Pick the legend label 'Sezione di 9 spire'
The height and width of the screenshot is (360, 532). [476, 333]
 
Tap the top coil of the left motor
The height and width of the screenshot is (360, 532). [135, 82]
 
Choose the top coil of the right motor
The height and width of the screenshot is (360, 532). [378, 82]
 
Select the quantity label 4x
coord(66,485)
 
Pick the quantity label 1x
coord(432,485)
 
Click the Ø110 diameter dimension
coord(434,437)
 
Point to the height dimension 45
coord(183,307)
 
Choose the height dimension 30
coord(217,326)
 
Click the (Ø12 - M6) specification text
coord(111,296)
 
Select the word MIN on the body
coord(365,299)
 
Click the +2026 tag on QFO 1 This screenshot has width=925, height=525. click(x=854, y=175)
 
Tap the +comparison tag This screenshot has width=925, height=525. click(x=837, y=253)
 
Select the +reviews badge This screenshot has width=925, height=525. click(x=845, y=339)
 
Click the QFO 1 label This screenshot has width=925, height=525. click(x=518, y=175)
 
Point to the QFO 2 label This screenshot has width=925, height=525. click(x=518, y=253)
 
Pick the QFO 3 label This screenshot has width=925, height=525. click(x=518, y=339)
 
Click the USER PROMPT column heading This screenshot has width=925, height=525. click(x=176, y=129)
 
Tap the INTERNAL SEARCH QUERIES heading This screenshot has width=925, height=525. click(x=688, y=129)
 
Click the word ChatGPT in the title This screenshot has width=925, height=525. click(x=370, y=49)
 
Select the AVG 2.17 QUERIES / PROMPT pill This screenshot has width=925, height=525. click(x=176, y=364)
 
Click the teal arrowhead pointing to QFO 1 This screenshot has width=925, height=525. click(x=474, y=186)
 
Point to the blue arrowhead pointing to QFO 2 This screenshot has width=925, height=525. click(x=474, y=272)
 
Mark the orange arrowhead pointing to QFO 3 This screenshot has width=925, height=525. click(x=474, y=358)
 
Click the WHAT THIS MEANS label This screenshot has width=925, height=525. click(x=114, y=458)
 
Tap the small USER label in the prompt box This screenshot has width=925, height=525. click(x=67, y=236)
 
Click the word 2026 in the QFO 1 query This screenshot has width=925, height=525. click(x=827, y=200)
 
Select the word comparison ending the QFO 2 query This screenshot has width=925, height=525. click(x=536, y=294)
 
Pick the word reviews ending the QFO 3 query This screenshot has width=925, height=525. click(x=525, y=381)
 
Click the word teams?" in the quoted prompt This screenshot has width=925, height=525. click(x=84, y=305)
══════════════════════════════
▶ TASK OBJECTIVE: Render every line of the items above as a Markdown table with the columns No. and Line, numbering the rows and skipping blank lines.

▶ THE REPLY:
| No. | Line |
|---|---|
| 1 | Pick the legend label 'Sezione di 9 spire' |
| 2 | The height and width of the screenshot is (360, 532). [476, 333] |
| 3 | Tap the top coil of the left motor |
| 4 | The height and width of the screenshot is (360, 532). [135, 82] |
| 5 | Choose the top coil of the right motor |
| 6 | The height and width of the screenshot is (360, 532). [378, 82] |
| 7 | Select the quantity label 4x |
| 8 | coord(66,485) |
| 9 | Pick the quantity label 1x |
| 10 | coord(432,485) |
| 11 | Click the Ø110 diameter dimension |
| 12 | coord(434,437) |
| 13 | Point to the height dimension 45 |
| 14 | coord(183,307) |
| 15 | Choose the height dimension 30 |
| 16 | coord(217,326) |
| 17 | Click the (Ø12 - M6) specification text |
| 18 | coord(111,296) |
| 19 | Select the word MIN on the body |
| 20 | coord(365,299) |
| 21 | Click the +2026 tag on QFO 1 This screenshot has width=925, height=525. click(x=854, y=175) |
| 22 | Tap the +comparison tag This screenshot has width=925, height=525. click(x=837, y=253) |
| 23 | Select the +reviews badge This screenshot has width=925, height=525. click(x=845, y=339) |
| 24 | Click the QFO 1 label This screenshot has width=925, height=525. click(x=518, y=175) |
| 25 | Point to the QFO 2 label This screenshot has width=925, height=525. click(x=518, y=253) |
| 26 | Pick the QFO 3 label This screenshot has width=925, height=525. click(x=518, y=339) |
| 27 | Click the USER PROMPT column heading This screenshot has width=925, height=525. click(x=176, y=129) |
| 28 | Tap the INTERNAL SEARCH QUERIES heading This screenshot has width=925, height=525. click(x=688, y=129) |
| 29 | Click the word ChatGPT in the title This screenshot has width=925, height=525. click(x=370, y=49) |
| 30 | Select the AVG 2.17 QUERIES / PROMPT pill This screenshot has width=925, height=525. click(x=176, y=364) |
| 31 | Click the teal arrowhead pointing to QFO 1 This screenshot has width=925, height=525. click(x=474, y=186) |
| 32 | Point to the blue arrowhead pointing to QFO 2 This screenshot has width=925, height=525. click(x=474, y=272) |
| 33 | Mark the orange arrowhead pointing to QFO 3 This screenshot has width=925, height=525. click(x=474, y=358) |
| 34 | Click the WHAT THIS MEANS label This screenshot has width=925, height=525. click(x=114, y=458) |
| 35 | Tap the small USER label in the prompt box This screenshot has width=925, height=525. click(x=67, y=236) |
| 36 | Click the word 2026 in the QFO 1 query This screenshot has width=925, height=525. click(x=827, y=200) |
| 37 | Select the word comparison ending the QFO 2 query This screenshot has width=925, height=525. click(x=536, y=294) |
| 38 | Pick the word reviews ending the QFO 3 query This screenshot has width=925, height=525. click(x=525, y=381) |
| 39 | Click the word teams?" in the quoted prompt This screenshot has width=925, height=525. click(x=84, y=305) |